Local Search: Entity-Centered Exploration
Local search takes query processing a step further by leveraging the relationships between entities:
- First, it identifies entities in the query using vector similarity search
- It then explores the neighborhood of these entities in the knowledge graph
- The system gathers related communities, text units, and relationships
- All this information is organized into a structured context with clear sections
- The LLM uses this rich, structured context to generate a more informed response
This mode excels at answering questions about specific entities and their relationships, providing precise, contextually relevant information.
Global Search: Community-Based Synthesis
For broader, more thematic questions, Global search takes a high-level approach:
- It retrieves community schemas from the knowledge graph
- Communities are sorted by occurrence and filtered by level
- The system extracts the most relevant points from community reports
- These points are combined and formatted into a comprehensive context
- The LLM synthesizes this information to provide a high-level response
This approach is particularly effective for handling large knowledge graphs and identifying patterns or themes that might not be apparent at the entity level.
Choosing the Right Query Mode
Each query mode has its strengths and ideal use cases:
| Query Mode | Best For | Strengths | Limitations |
|---|---|---|---|
| Naive | Simple factual queries | Simple implementation, faster with small collections | Limited context awareness |
| Local | Entity-specific questions, relationship queries | Better precision on entity-related queries, leverages graph structure | May miss global patterns or themes |
| Global | Thematic analysis, pattern discovery | Better for high-level questions | Less precise for specific entity details |
For most use cases, the local mode offers a good balance between precision and contextual understanding. Global mode shines with large knowledge graphs and high-level analytical questions, while naive mode serves as a reliable baseline for simpler queries.
Quick Start
For a detail QuickStart tutorial, please refer to here, the original readme of nano-graphrag.
Conclusion
Nano-graphrag enhances traditional RAG systems by integrating knowledge graphs with LLMs. This framework provides a flexible approach to information retrieval and processing.

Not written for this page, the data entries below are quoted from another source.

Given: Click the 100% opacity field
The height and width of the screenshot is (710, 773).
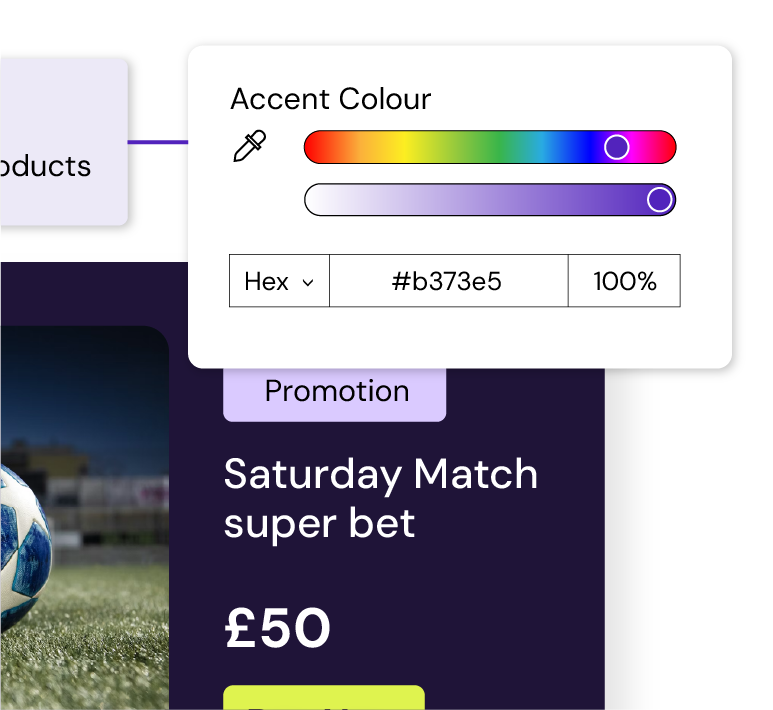Looking at the screenshot, I should [x=624, y=281].
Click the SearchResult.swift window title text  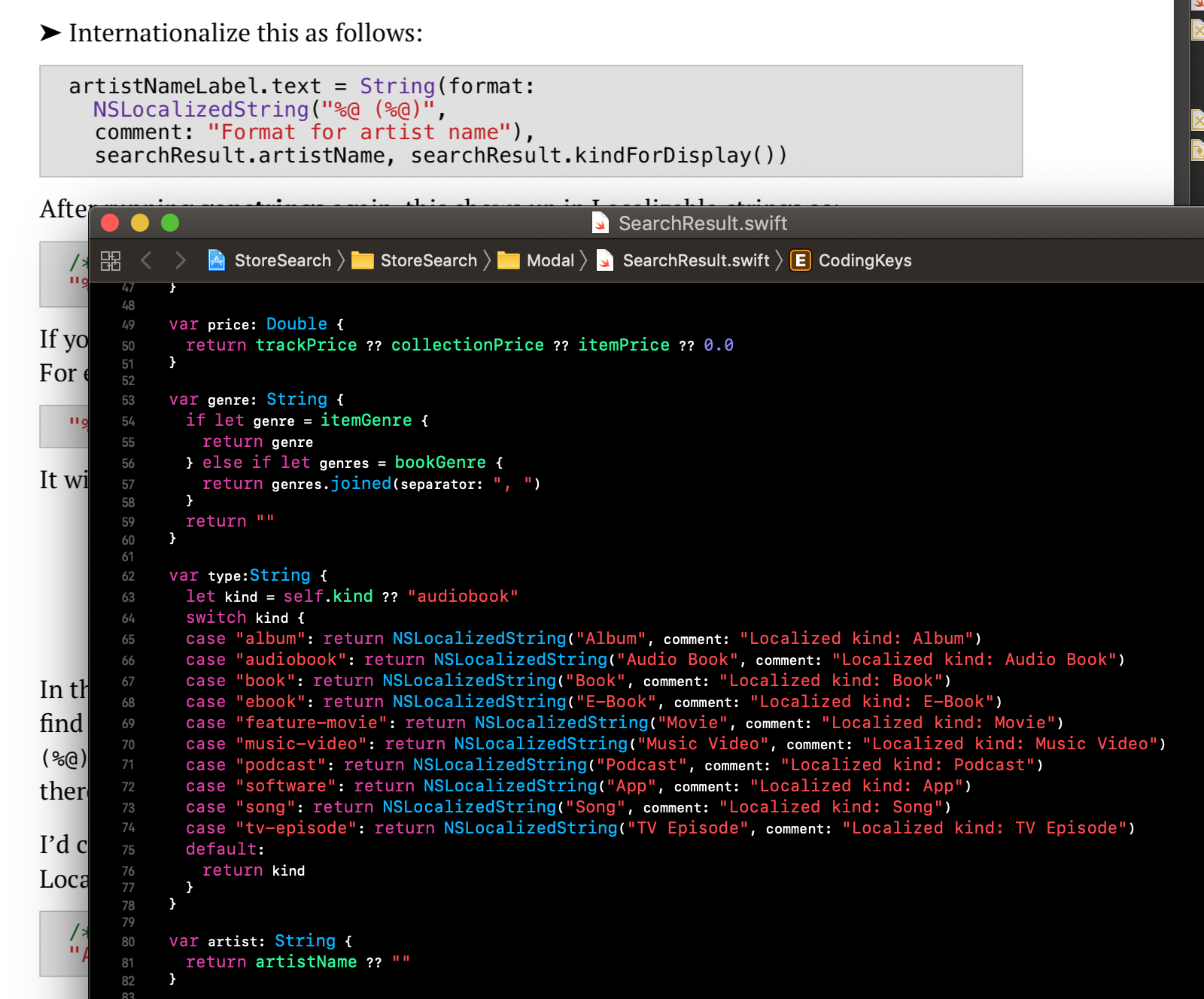[x=702, y=223]
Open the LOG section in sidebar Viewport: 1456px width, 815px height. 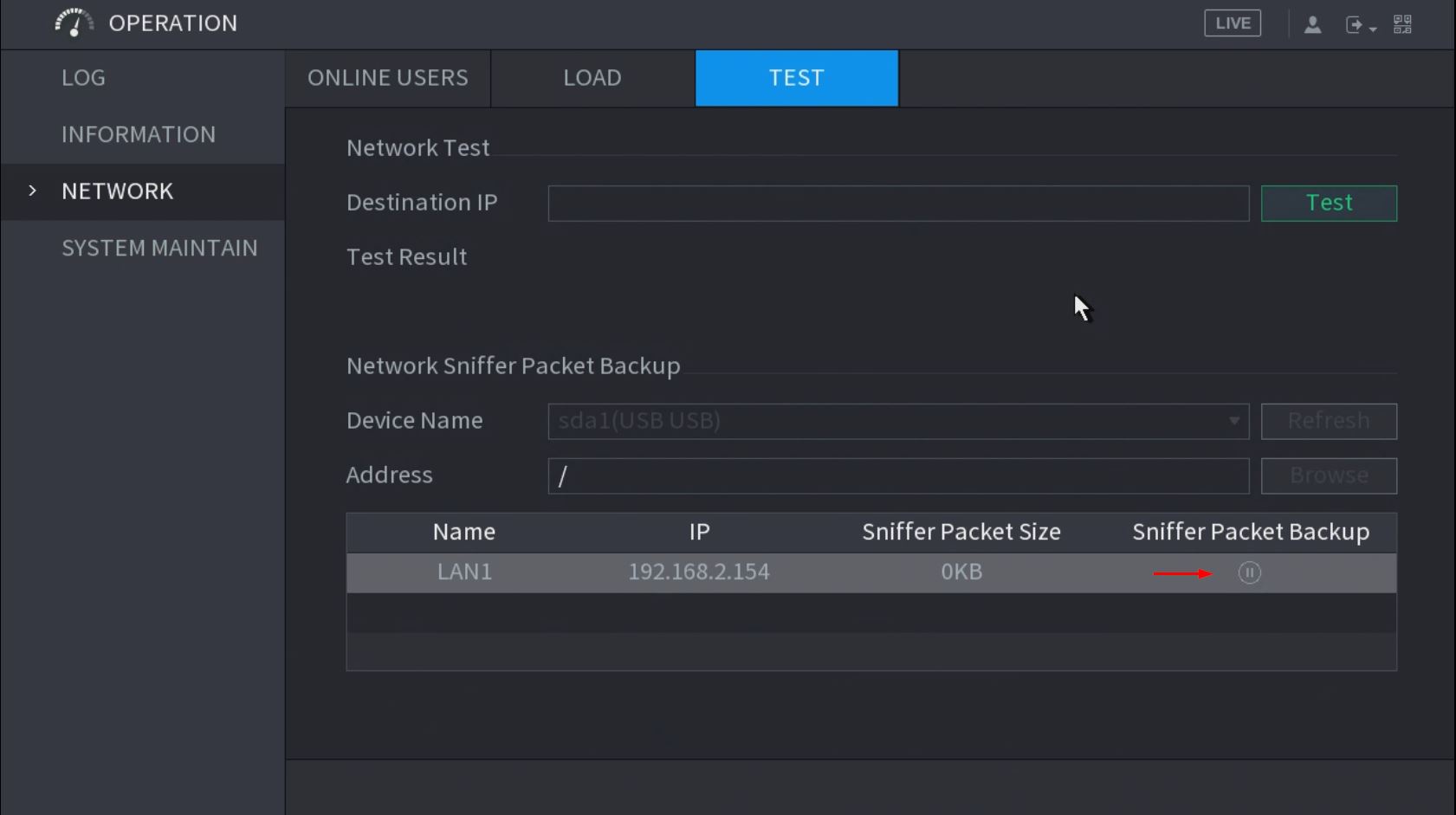[83, 78]
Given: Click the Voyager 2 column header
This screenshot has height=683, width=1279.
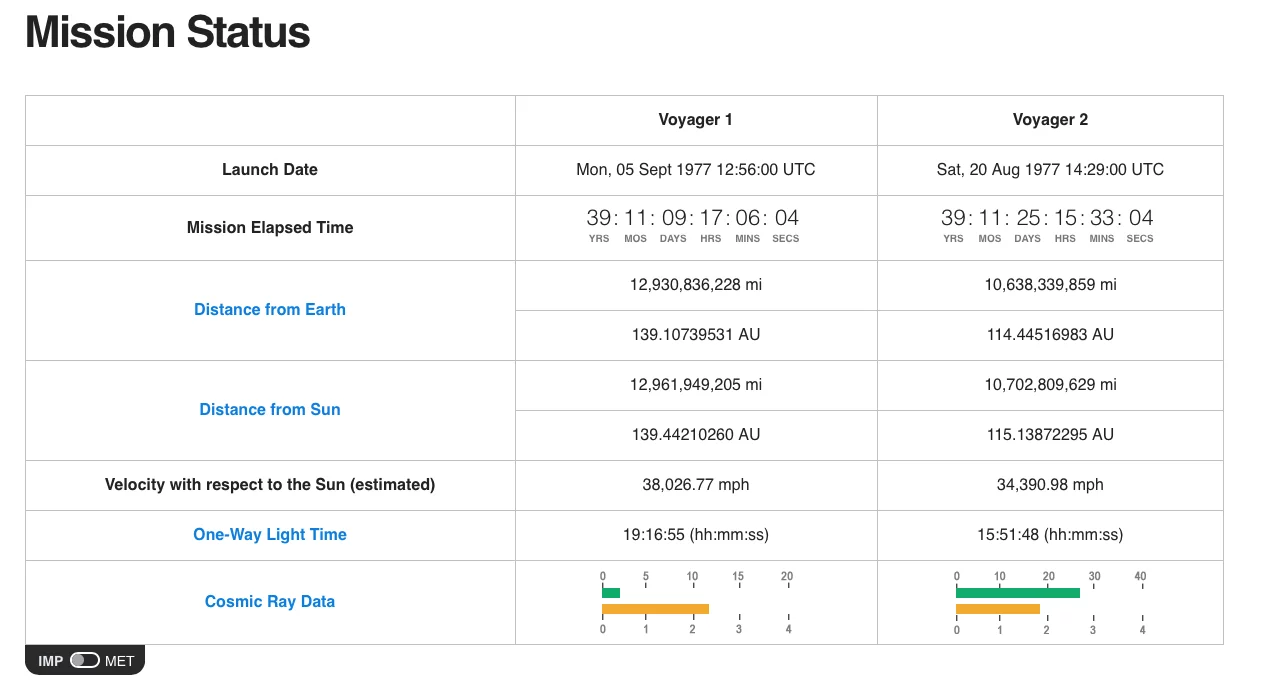Looking at the screenshot, I should click(x=1050, y=120).
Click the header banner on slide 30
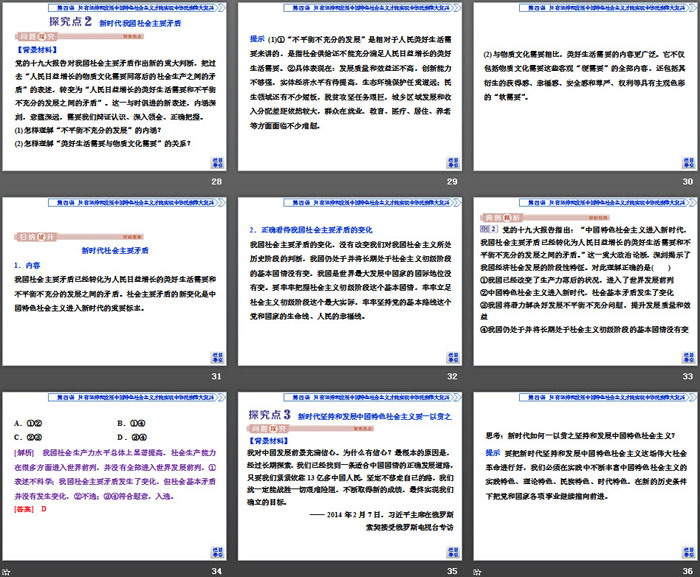 pyautogui.click(x=583, y=5)
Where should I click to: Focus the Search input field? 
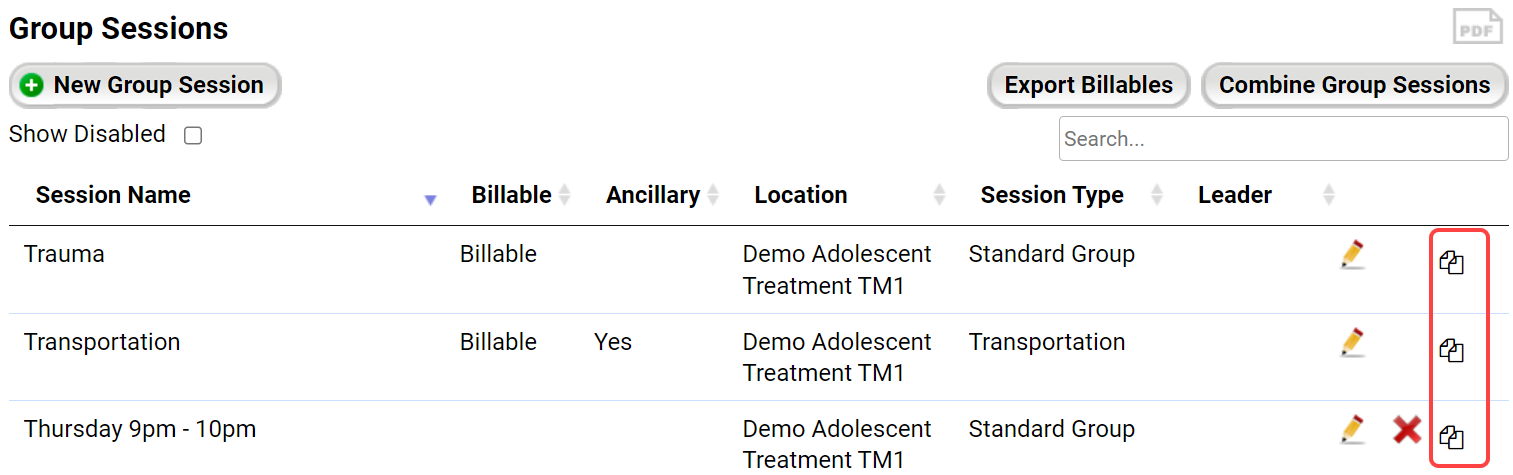[x=1283, y=139]
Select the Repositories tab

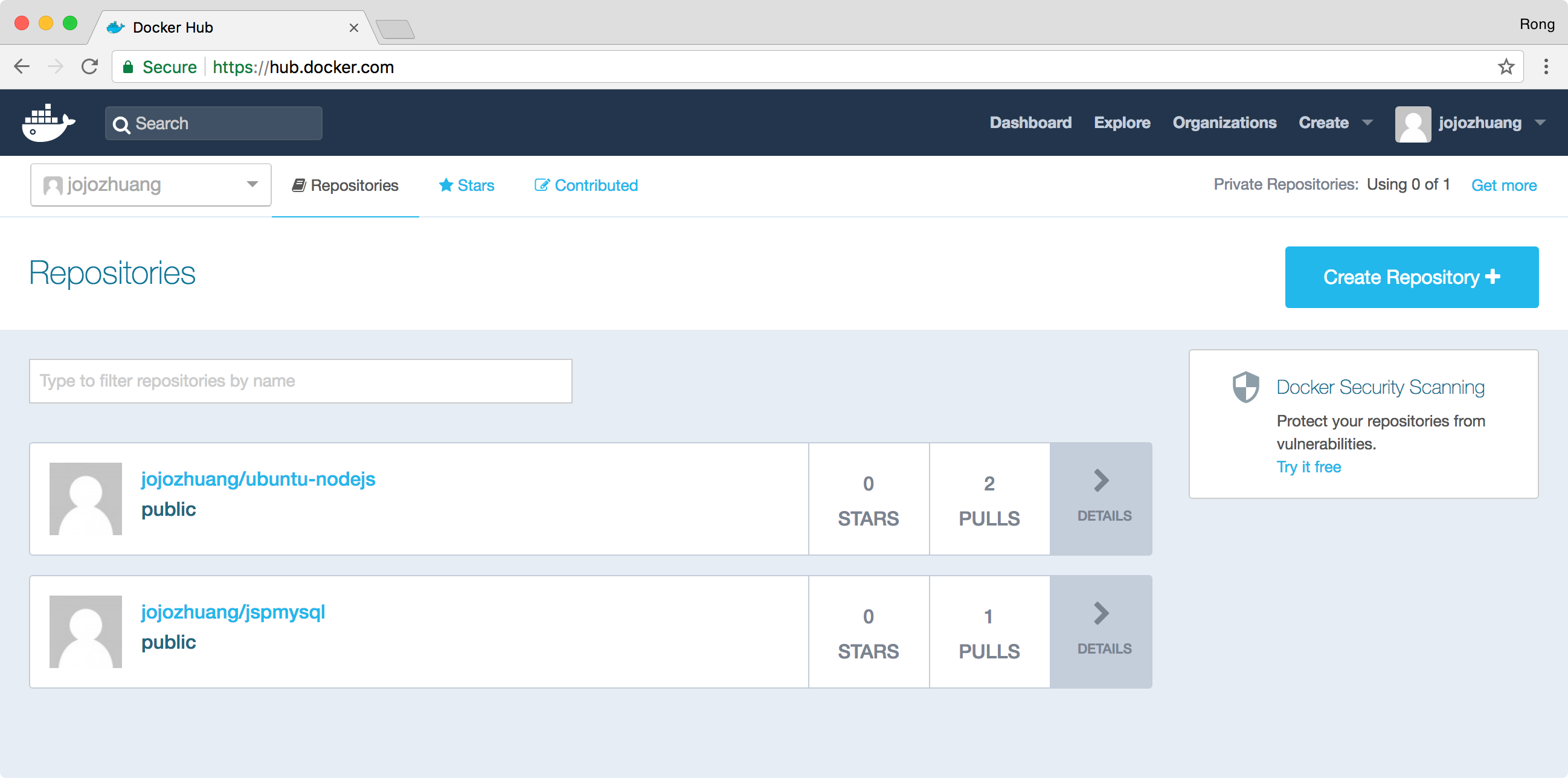pos(345,185)
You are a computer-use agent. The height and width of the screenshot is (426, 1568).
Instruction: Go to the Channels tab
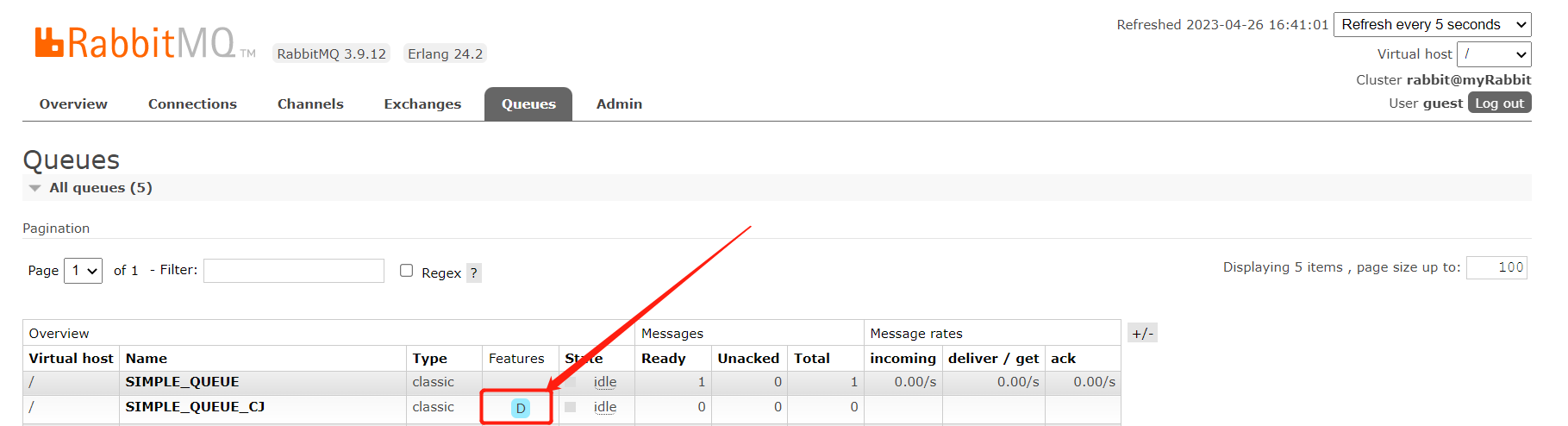point(310,104)
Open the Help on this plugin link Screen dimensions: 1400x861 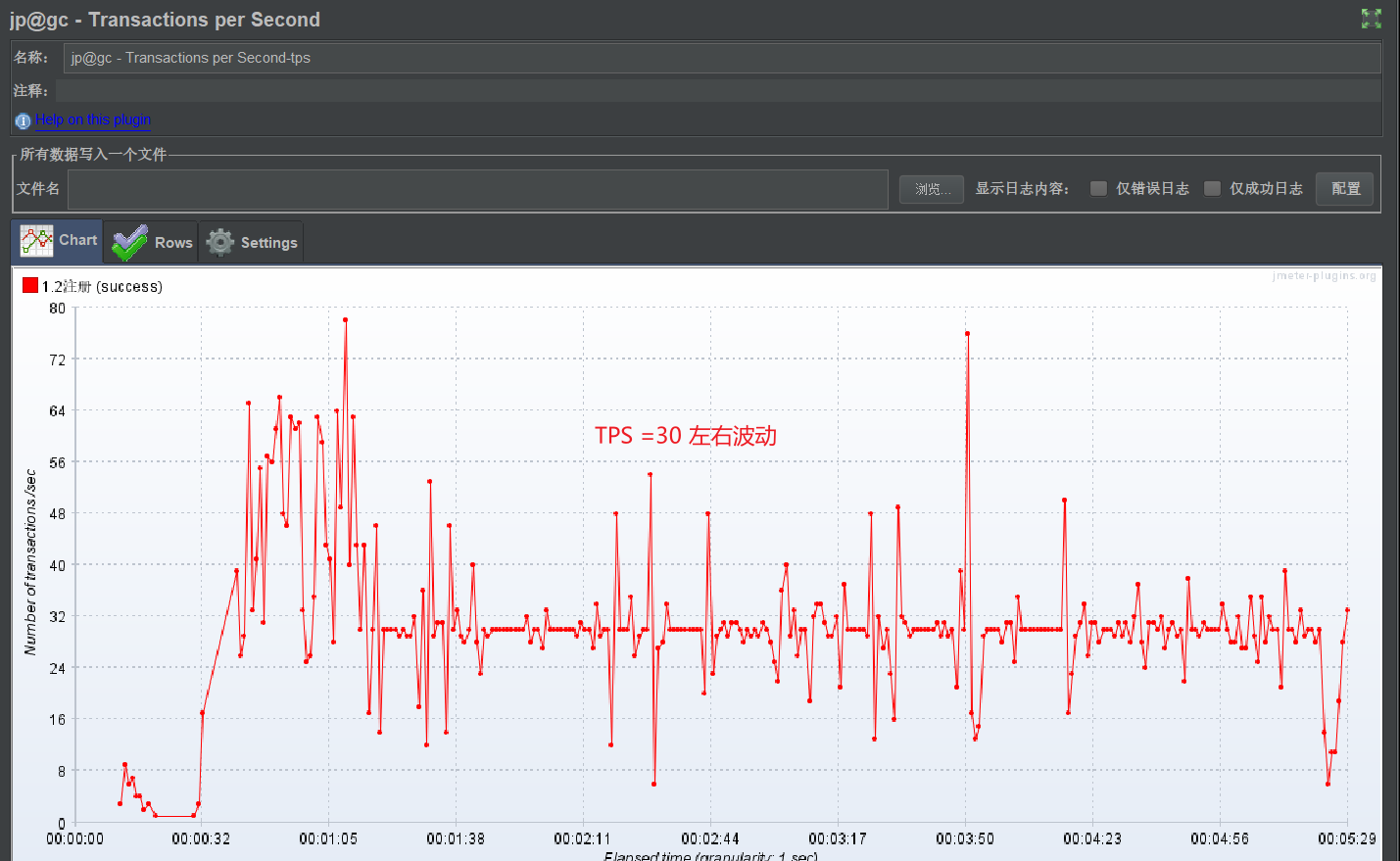[x=93, y=120]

The three query modes (Naive, Local, and Global) enable different levels of analysis, from basic fact retrieval to complex relationship exploration. Each mode is optimized for specific use cases, allowing for efficient query processing across various scenarios.
Nano-graphrag serves as an effective bridge between structured knowledge representations and natural language processing. Its lightweight implementation offers powerful capabilities without excessive computational requirements.
By leveraging the relationship structures within data, nano-graphrag produces responses that demonstrate improved contextual awareness and relevance compared to standard vector-based retrieval methods.